MATERIAL TO PROCESS: Begin

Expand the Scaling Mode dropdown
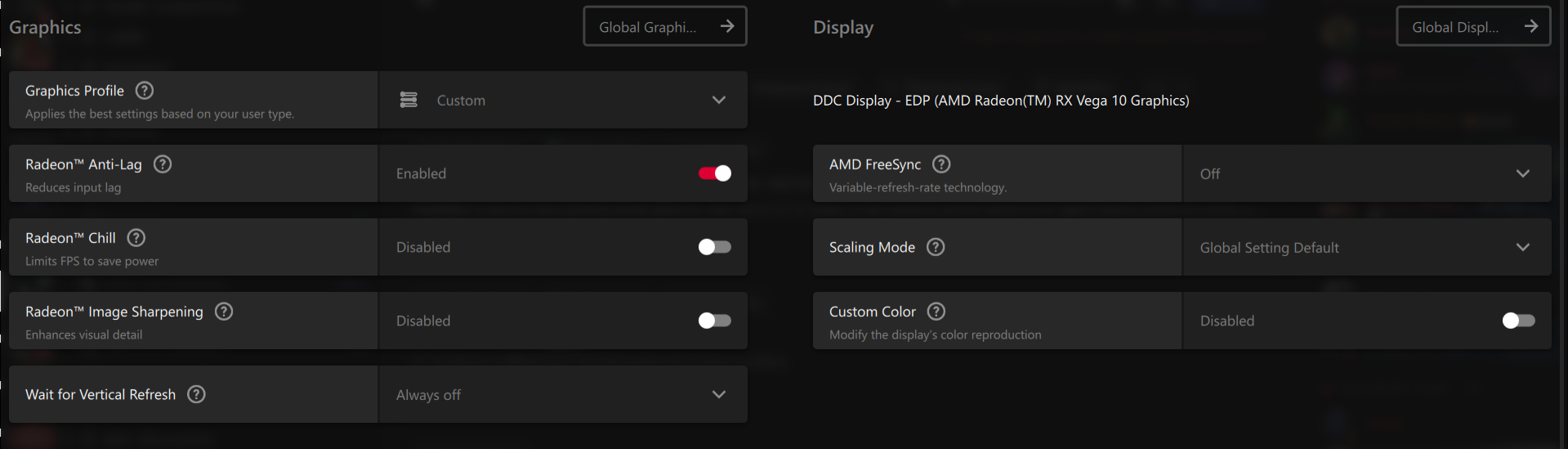1568x449 pixels. click(1366, 247)
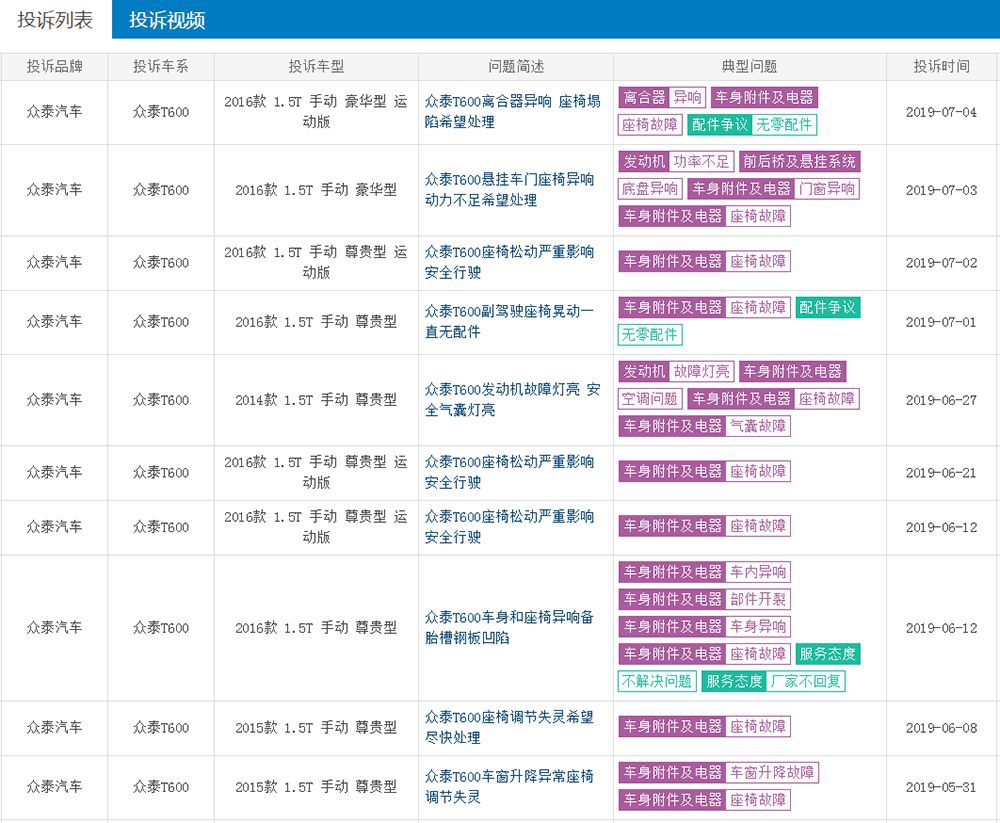Click the 门窗异响 problem tag

[x=827, y=189]
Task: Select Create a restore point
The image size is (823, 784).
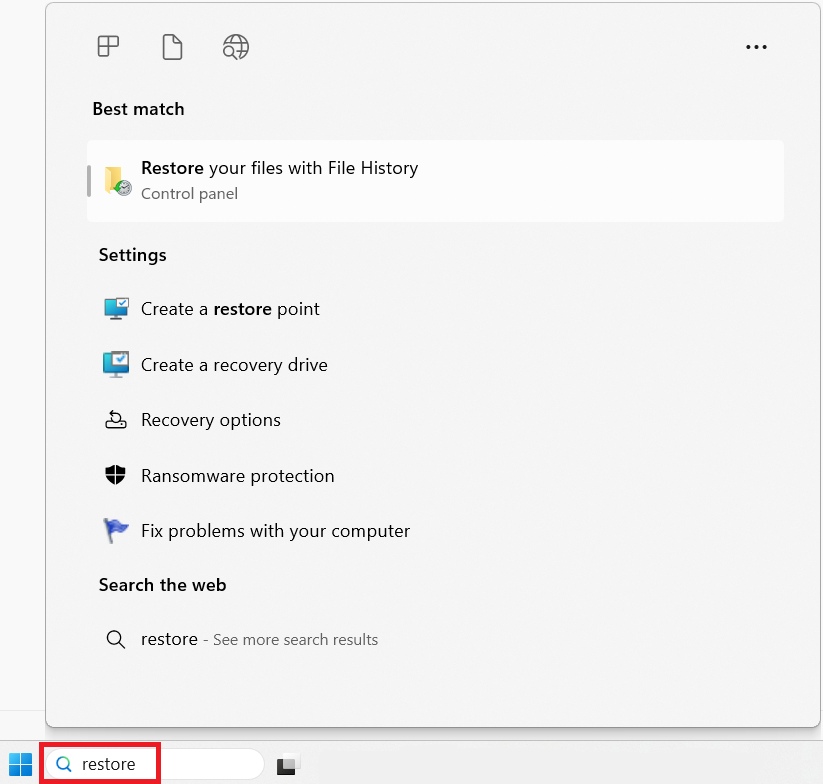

MATERIAL TO PROCESS: End

All of the material above must be given again verbatim, except for the pictures.

→ ANSWER SPACE
Expand the Scaling Mode dropdown
1568x449 pixels. click(1366, 247)
Click the 门窗异响 problem tag

[x=827, y=189]
Task: Select Create a restore point
The image size is (823, 784).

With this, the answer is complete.